I feel guilty about not spending more time with him when I am working--or traveling.  Like all dogs, he is a pack animal, and our relationship, whatever to call it, is just a substitute for having a pack to belong to.  And whatever fondness he feels for me, the truth is that he never chose me.  He may love me, if that's the appropriate word, but he did not decide at age eight weeks to spend the rest of his life with me.  And he stays with me because I am what he knows--not that he has options.  (On the other hand, in the wild, he would have no choice of packs either.  He would take and accept what is available to him.)

I credit him with a lot of moral goodness, even wisdom.  Right now I admire his contentedness with things as they are.  Maybe he lacks the mental resources to imagine things being different--but, then, he does dream, and his dreams do appear to concern things that are not actually happening, so I can't say.  His ability to live in the moment seems untainted by a desire to understand--mere knowledge and familiarity seem to be enough for him.

The past, for instance.  Do dogs have anything resembling nostalgia?  They seem to grieve when something or someone is taken away from them, but couldn't that be more a knowledge of what is NOT, as opposed to a fond consideration of what used to be?  They remember things, but do they have regrets?  I am almost certain that they do not--even though they whimper and cower sometimes when they sense their human companions' displeasure--or when they know, without our knowing anything, that things are not as they usually are.  They seem to know (as well as any of us know) things that have happened in the past, but perhaps they do not pine for or repent of them.  Their histories, to the extent that they have any narrative capacity, seem to merely contain all that has put them where they are today.  They are apparently as unconscious of free will as they are of fate.

But if he is anything, my dog is a realist.  He knows and accepts things as they are.  If he has ideals, I cannot comprehend them.  What he values is what he is used to--but he is easily adaptable to changes (within boundaries--he seems to accept change only insomuch as it involves a carry-over of a good many things he's familiar with: me, a toy, his bed--and I or somebody like me--a human provider--seems to be the irreducible good for his sense of well-being).
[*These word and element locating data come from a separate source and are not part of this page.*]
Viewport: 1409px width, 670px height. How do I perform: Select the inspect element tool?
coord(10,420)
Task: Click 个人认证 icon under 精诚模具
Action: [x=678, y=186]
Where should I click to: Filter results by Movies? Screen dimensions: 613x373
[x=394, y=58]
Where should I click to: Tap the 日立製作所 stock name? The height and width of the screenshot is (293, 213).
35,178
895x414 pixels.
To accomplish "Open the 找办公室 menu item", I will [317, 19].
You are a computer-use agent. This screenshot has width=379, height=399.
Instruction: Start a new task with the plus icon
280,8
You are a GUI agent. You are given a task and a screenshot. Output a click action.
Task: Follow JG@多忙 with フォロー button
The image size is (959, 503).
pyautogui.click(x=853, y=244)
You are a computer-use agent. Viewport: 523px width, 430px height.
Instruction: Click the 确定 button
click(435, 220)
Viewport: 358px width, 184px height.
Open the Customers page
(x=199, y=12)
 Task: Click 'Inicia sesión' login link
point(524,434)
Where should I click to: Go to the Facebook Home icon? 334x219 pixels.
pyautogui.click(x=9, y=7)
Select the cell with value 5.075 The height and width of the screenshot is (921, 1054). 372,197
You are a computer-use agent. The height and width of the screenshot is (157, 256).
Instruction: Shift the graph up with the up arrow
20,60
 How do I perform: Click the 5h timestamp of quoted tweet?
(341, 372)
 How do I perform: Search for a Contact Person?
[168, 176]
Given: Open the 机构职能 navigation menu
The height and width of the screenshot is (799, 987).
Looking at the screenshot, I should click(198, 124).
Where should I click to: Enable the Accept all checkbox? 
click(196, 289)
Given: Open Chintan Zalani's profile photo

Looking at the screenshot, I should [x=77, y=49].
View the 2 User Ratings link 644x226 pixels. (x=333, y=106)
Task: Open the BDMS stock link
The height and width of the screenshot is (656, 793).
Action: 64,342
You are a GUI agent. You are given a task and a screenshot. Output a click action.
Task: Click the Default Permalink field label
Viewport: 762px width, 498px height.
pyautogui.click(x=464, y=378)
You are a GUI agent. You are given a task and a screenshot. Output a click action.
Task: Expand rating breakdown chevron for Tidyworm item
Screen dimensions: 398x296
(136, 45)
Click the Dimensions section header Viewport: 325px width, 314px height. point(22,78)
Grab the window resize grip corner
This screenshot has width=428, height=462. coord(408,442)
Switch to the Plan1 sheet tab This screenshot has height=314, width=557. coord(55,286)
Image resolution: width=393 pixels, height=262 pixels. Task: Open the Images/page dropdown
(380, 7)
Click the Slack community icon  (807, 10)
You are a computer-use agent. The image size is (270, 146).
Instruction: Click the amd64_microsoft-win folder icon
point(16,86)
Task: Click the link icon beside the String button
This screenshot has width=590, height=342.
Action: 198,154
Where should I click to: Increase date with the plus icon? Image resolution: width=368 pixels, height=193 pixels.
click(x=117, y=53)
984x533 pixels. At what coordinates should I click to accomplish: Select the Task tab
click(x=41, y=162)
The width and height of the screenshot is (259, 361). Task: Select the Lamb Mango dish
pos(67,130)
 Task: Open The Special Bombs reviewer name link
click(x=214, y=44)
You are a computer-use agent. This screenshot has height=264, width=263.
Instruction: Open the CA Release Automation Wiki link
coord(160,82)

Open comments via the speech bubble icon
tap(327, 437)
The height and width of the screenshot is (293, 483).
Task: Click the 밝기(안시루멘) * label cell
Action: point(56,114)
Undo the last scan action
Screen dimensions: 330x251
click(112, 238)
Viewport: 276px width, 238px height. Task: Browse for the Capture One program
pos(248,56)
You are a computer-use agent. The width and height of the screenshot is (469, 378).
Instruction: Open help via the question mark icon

But what I love about my dog most is how mysterious his mind seems to me.  Knowable, to a certain extent, but incomprehensible.  What does he think of music?  Not much, apparently.  And he seems neither amused nor alarmed when I get up on my feet and dance to something I like.  (Is it just that he has better tastes than I do?)  And this morning, after looking lethargic all morning--and having earlier agreed to an only perfunctory walk to relieve himself--though the morning was shining and beautiful--after defining the words "hang dog" all morning, he came running to me with his toy in his mouth.  He wanted to play--out of nowhere this urge to amuse himself and me--and so, careful not to let him hurt himself, I tussled with him for a bit with his toy.  It took only a minute or so to reach the game's end, but I was so touched by the spurt of life energy in him that tears came to my eyes.  It was the happiest I have been all week.  That minute was better than all of Thor in 3-D.